Ukraine has always been in dire straits when it comes to its state budget. Teachers, doctors, firemen and other state employees have always been paid miserly amounts. Money allocated to the army, universities, research institutions, and other government programs was chronically not paid up come year’s end. With endemic corruption continuing its depredations and the costs of the war defending against Russia’s invasion mounting, it is small wonder that Ukraine has run out of money. Only international lenders can help. The IMF is providing the bulk of what will be needed to keep Ukraine afloat, close to $18 billion. Europe will provide another $10 billion.

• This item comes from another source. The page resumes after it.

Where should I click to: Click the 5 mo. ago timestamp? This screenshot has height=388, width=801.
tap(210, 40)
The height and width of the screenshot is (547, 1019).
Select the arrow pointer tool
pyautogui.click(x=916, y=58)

Even given the favorable political context of Ukraine as the victim of a brutal invasion by Russia, however, the IMF must have had misgivings about lending Ukraine so much money. The IMF has had a rough time of it in Ukraine. After seeing pledge after pledge from successive Ukrainian governments to reform the pension system, liberalize the agricultural sector, restructure Naftogaz Ukrainy and conduct a host of other long-promised reforms fall by the wayside, the IMF halted cooperation during the regime of the Party of Regions and President Viktor Yanukovych, who were ousted in 2014 by the Maidan revolution.

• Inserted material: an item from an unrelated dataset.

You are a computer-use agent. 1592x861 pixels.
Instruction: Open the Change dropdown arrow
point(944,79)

One important factor which doubtless had a significant impact on the IMF’s decision was that Ukraine brought in a number of foreigners to take up key posts in the new government formed last December. These include the Lithuanian Aivaras Abromavicius as Minister for the Economy, the American Natalie Jaresko as Minister of Finance, the Georgian Alexander Kvitashvili as Minister of Health, another Georgian Eka Zguladze as First Deputy Minister of the Interior and, more recently, David Sakvarelidze as a Deputy Prosecutor General.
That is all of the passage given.